China, for example, has opted for capital control and fixed exchange rates, policies that have largely insulated the Chinese economy from much of the turmoil in the globalized unregulated financial markets since 2007, and have allowed China to adopt monetary policies best suited for the internal needs of the Chinese economy.
The Masstricht Treasty Conflicts with the Mundell-Flemming Thesis
Mundell, who often proudly refers to himself as the conceptual father of the euro, thought his thesis could provide the working basis for a common currency among sovereign states in Europe without a political union, as defined by the terms of the enabling Masstricht Treaty of 1992, on the basis of which the European Monetary Union (EMU) was created. 
Mundell’s vision of a common currency for Europe requires sovereign states in the eurozone to give up domestic economic policy autonomy in exchange for cross-border capital mobility and stable exchange rates. Mundell, an economist rather than a political scientist, apparently did not take into account that national politics on economic issues, such as fiscal austerity and associated unemployment, always trump international economic concords such as the Masstricht Treaty.
Rebus sic Stantibus
This acknowledgment of political reality has been subscribed in international law by the concept of rebus sic stantibus, which states that when the objects of a treaty, or conditions under which it is concluded, no longer exit, the treaty itself becomes null and void per se (by itself). When an EMU member state breaches EMU convergence criteria of the euro, it will conceivably be legally free from all obligations to the terms of the enabling Masstricht Treaty of 1992.     
Financial Globalization Invites Foreign Manipulation of Domestic Capital Markets
Moreover, when financial globalization is accepted as the most effective way for the economy of a developing country to achieve growth by attracting foreign investment and credit, the window for foreign speculative funds to manipulate its capital markets will be kept wide open.
In any open economy without capital control and with full currency convertibility, when growth is dependent on free flow of foreign capital and credit denominated in foreign currency which must be serviced with export earnings denominated in foreign currency, the only viable monetary options available to the monetary authority are extreme ones: floating exchange rate with autonomy in monetary policy, or fixed exchange rate without monetary autonomy. There are no hybrids available. The worst of both worlds is when a local currency is pegged to the fiat US dollar, a currency whose issuer follows a monetary policy exclusively designed only for the needs of the US economy, and not the needs of the economies which choose to peg the exchange value of their currencies to the dollar.

● **Written exercise a**: According to the passage on currencies and capital markets, what two policies has China opted for?

● **Stored rows**:
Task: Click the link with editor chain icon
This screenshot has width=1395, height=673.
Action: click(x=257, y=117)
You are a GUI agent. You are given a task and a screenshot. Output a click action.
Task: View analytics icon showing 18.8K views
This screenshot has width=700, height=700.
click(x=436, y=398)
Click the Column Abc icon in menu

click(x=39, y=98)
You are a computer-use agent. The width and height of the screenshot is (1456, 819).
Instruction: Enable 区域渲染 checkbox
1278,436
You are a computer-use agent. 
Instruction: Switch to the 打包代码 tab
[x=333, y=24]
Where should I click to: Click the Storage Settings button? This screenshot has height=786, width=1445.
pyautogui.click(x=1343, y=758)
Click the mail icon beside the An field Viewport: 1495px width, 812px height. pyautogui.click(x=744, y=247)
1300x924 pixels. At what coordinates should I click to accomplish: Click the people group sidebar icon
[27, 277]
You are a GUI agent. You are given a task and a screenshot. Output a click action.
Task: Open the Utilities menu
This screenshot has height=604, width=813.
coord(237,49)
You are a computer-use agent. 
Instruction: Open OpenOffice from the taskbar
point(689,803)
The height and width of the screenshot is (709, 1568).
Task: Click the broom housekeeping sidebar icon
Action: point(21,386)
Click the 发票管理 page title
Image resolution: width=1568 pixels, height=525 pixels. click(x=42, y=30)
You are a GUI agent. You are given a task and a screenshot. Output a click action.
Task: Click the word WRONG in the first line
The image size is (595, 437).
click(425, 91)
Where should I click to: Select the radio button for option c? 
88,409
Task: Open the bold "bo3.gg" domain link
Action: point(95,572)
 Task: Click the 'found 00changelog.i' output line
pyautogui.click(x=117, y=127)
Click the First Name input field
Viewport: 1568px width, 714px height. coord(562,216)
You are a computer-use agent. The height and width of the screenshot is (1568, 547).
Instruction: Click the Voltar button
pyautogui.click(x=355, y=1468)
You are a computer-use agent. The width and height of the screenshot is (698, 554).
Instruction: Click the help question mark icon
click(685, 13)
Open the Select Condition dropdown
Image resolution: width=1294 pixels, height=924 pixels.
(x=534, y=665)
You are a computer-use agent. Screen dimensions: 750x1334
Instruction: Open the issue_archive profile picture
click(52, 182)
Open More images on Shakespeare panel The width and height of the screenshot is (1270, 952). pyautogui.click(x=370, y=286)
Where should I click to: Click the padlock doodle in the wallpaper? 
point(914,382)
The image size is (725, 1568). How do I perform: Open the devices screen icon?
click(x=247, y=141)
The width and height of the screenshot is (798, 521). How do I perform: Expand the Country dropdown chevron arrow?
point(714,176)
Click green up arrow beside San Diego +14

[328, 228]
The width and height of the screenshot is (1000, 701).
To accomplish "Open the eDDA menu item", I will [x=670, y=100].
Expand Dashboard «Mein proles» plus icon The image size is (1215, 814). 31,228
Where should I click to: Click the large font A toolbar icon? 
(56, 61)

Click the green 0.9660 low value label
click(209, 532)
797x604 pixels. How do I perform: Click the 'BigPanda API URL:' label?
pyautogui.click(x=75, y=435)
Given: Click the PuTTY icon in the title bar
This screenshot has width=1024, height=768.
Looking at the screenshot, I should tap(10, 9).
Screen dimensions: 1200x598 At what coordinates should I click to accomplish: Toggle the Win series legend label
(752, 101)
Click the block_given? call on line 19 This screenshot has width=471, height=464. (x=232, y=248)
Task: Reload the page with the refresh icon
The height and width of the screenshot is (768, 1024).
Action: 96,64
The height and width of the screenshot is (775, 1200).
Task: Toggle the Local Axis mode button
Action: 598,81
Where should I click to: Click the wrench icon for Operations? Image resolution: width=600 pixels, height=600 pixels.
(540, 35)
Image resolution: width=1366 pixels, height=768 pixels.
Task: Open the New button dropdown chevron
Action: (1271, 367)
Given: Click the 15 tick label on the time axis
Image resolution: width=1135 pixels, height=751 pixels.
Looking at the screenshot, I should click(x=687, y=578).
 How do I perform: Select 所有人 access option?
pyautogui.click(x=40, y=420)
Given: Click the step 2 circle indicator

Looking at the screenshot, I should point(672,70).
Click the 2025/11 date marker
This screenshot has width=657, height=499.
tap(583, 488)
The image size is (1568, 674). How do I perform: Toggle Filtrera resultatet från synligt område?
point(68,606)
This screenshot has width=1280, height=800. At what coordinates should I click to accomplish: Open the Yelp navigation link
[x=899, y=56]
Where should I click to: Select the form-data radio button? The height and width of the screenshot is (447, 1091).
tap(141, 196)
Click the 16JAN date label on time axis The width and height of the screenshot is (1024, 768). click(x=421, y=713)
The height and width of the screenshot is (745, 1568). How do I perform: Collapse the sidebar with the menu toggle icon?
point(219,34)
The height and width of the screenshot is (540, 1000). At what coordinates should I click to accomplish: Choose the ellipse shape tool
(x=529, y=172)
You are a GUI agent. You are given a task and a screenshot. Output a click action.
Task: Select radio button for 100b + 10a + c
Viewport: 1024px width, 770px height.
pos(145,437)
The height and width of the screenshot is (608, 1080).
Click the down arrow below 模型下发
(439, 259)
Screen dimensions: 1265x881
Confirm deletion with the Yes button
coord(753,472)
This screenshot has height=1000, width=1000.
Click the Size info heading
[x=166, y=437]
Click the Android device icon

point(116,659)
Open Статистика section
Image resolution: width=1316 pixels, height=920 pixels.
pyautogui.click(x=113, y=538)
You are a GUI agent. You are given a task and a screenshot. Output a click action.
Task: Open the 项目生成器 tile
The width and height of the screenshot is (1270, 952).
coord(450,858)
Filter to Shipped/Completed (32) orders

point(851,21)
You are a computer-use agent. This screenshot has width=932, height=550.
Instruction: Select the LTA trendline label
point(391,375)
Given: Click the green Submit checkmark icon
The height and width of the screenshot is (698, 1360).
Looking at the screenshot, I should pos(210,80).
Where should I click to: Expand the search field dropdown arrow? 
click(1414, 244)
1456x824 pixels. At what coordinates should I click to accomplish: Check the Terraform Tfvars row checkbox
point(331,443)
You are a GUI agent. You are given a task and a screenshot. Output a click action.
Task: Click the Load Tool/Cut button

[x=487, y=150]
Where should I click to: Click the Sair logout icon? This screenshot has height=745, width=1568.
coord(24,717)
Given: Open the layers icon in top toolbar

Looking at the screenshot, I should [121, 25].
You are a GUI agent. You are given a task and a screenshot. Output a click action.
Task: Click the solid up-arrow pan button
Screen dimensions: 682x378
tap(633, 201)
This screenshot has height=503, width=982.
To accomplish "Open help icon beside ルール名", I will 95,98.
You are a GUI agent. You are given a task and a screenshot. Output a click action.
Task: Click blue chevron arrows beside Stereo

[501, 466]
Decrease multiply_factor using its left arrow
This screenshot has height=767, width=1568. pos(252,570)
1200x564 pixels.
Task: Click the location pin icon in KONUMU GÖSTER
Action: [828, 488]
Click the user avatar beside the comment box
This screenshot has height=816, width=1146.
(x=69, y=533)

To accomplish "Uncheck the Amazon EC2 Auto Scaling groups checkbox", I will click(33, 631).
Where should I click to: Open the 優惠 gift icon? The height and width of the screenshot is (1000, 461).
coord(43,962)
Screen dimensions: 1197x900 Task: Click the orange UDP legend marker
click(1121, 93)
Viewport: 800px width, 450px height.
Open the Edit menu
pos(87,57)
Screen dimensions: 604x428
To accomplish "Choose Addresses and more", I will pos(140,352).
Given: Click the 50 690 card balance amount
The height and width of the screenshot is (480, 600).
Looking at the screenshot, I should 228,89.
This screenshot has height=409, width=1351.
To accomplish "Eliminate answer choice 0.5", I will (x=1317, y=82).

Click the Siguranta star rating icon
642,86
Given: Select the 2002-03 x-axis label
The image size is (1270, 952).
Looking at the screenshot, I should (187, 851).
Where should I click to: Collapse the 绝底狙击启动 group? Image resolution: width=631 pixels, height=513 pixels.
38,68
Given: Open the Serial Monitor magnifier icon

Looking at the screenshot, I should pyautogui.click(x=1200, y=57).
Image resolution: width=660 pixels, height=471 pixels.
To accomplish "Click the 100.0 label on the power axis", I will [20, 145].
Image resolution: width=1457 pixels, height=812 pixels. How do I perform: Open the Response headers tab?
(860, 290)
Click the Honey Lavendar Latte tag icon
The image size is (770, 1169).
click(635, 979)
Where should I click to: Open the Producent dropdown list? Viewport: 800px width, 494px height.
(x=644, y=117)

● **Written exercise b**: Arrange the lines of the records as a numbered list, beginning at the line that contains "will click(33, 631)." and stopping after the line that contains "click(1121, 93)". Leave out any blank lines.

● **Correct result a**: Capital control and fixed exchange rates.

● **Correct result b**:
1. To accomplish "Uncheck the Amazon EC2 Auto Scaling groups checkbox", I will click(33, 631).
2. Where should I click to: Open the 優惠 gift icon? The height and width of the screenshot is (1000, 461).
3. coord(43,962)
4. Screen dimensions: 1197x900 Task: Click the orange UDP legend marker
5. click(1121, 93)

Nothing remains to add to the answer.